START MATERIAL FOR THIS TASK

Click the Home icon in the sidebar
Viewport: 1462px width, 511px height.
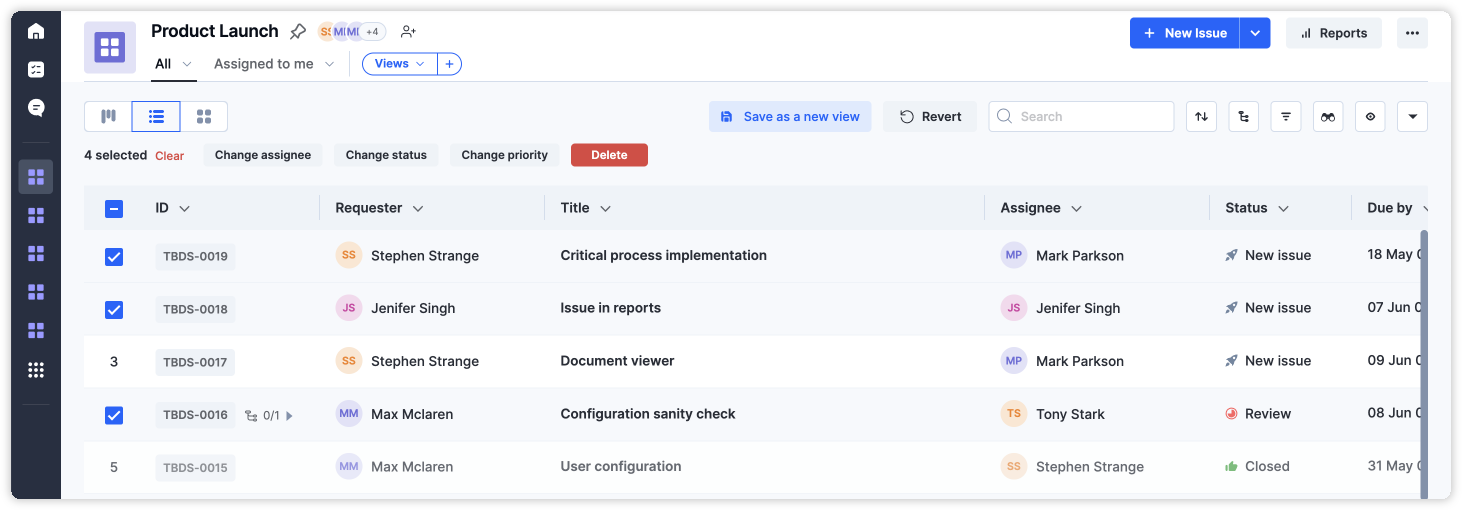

END MATERIAL FOR THIS TASK
START MATERIAL FOR THIS TASK

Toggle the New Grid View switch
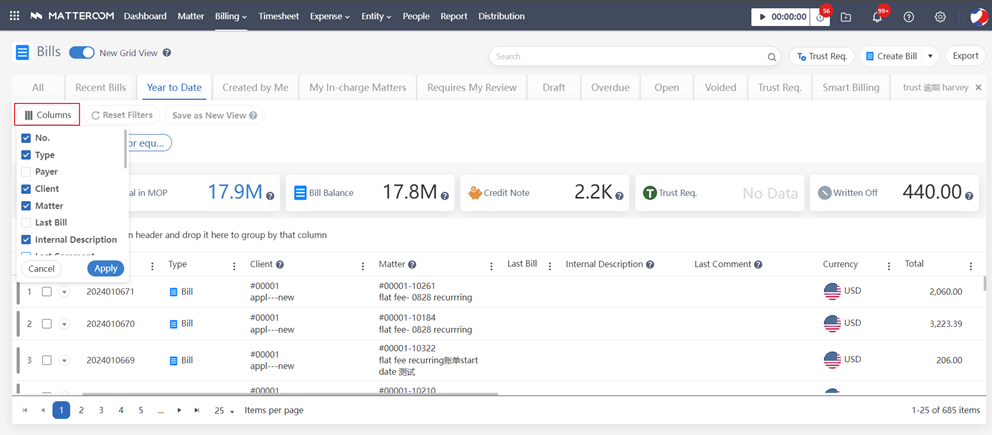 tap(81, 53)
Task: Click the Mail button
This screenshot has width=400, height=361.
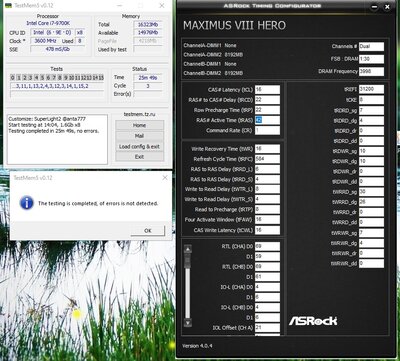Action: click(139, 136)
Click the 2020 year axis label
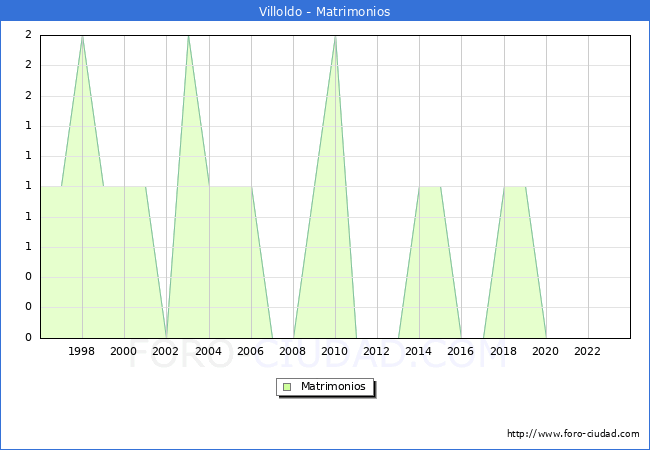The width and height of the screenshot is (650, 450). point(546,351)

END MATERIAL FOR THIS TASK

WHAT IS EXPECTED
Starting with the line that holds "Click the Home icon in the sidebar" and ending with the line that holds "Viewport: 1462px width, 511px height.", retype every line in the data above exactly, and nothing else.

RESULT BELOW
Click the Home icon in the sidebar
Viewport: 1462px width, 511px height.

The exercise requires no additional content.